What is the GTS formula for this new Porsche Cayman?
For the Cayman, there are some significant changes. There’s 15bhp more, for a total of 335bhp and 280lb ft of torque (7.4lb ft more) from that stunning 3.4-litre flat-six. There’s also a 10mm drop in ride height and PASM – that’s Porsche Adaptive Stability Management, normally a £970 extra – including adaptive dampers. It’s part of the standard Sports Chrono Pack (usually a £1376 option) that the GTS has been armed with, as well as 20in alloys, bi-xenon adaptive headlamps and blacked-out front and rear bumpers.
Hang on – isn’t all of this available as options on the Cayman?
Yes – apart from the power increase and the cosmetic changes. The benefit of the GTS pack, though, is that it’s £55k price makes it less than if you optioned up a Cayman S – the car that it’s based upon. You also get interior tweaks, including alcantara and leather seats, as part of the GTS treatment. If you want a harder-edged GTS, you can forgo the PASM and take the sports chassis as a no-cost option. It means a 20mm ride-height drop and no adaptive dampers. Whichever you choose, the GTS is faster for the money…
Does it drive any differently?
Unless you drive it back to back, you probably won’t be able to tell. Yet this is the best combination of Cayman options and spec money can buy – and that makes this a car to shake the 911. From the moment you turn the key, that flat-six wins you over with its cackle, and that transforms to a bassy howl when you select Sport and pin the throttle. You won’t want to do this around town, as it turns the Cayman from an obedient coupe into a toey, angst-ridden machine that kicks down and runs through its seven-speed dual-clutch ’box like a bucking bronco.
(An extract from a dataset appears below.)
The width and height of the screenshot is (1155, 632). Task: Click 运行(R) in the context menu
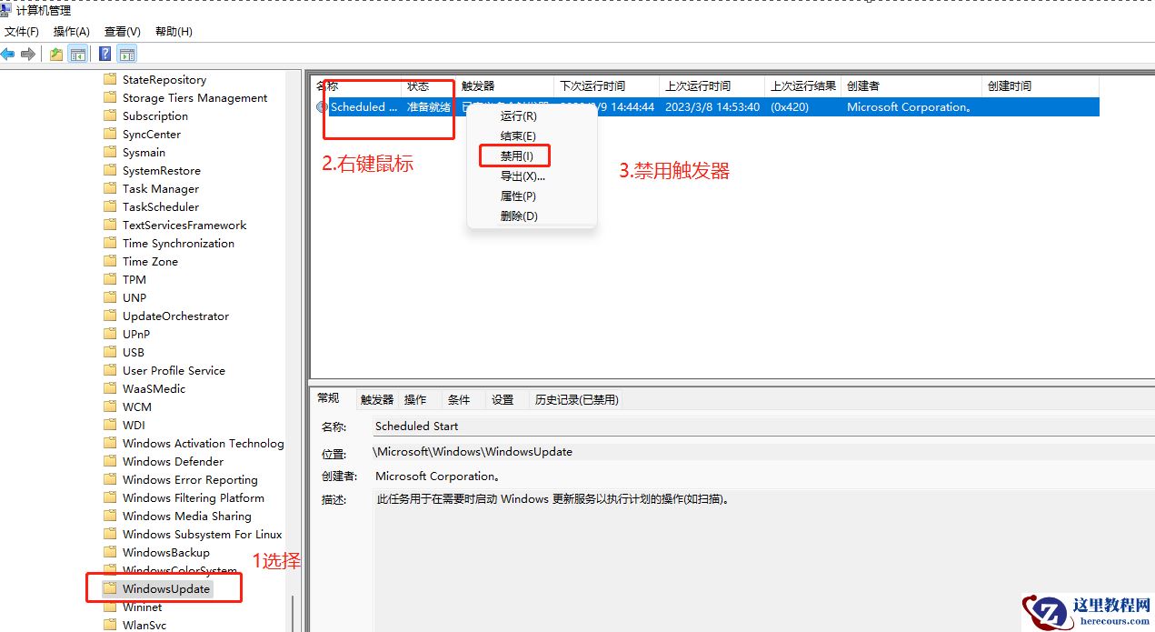[516, 116]
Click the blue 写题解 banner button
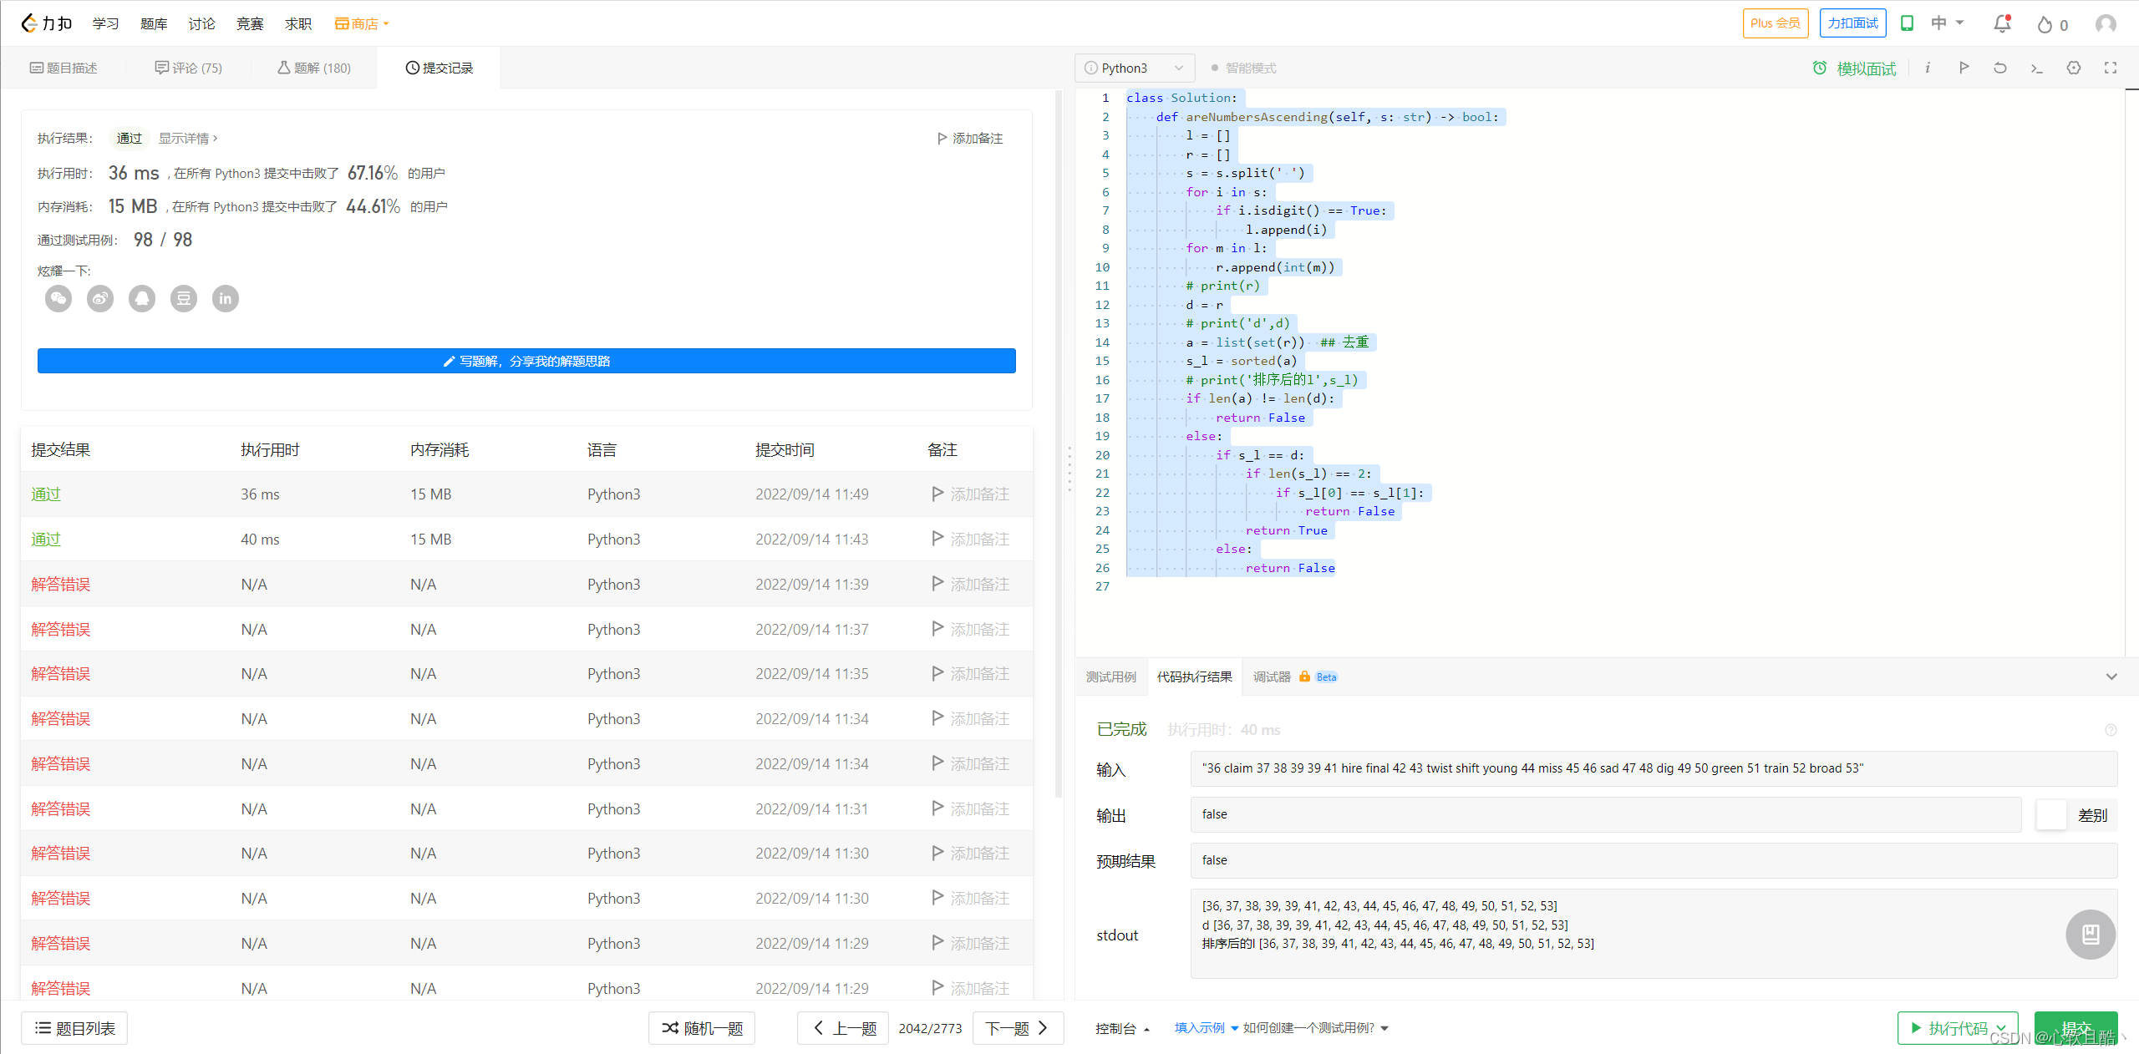 tap(526, 361)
That eagerness translates to throttle response and a tactility like nothing else this side of, well, a 911: the Cayman kicks back and launches, but not with a neck snapping wallop – despite cutting a substantial 0.3sec off the 0-62 claim, now 4.6 sec – but with a steady, even-handed urge.
While it may not rip your head off in a straight line, it’s when you start to attack corners like you’re suicidal that the Cayman’s utter ability shines through. The grip, the road holding and the accurate steering, which is weightier and has the edge over its drop-top Boxster brother – makes this one of the easiest and fastest cars to drive point—to-point.
Throw in £5.6k for the carbon-ceramic brakes that our test car was fitted with, and the balance, poise and composure of the GTS is near unrivalled – especially for the money.
If you’re after a base Cayman to take to the hills, the GTS is probably too much extra coin for you. Yet a large chunk of Cayman buyers tick the options box for larger alloys, Sports Chrono, etc, and have been urging Porsche for a model with a bit of added kick – and this is the car for them. The fact that it’s the best value Cayman – an S with added lustre – makes this the best Cayman. That makes it one helluva car.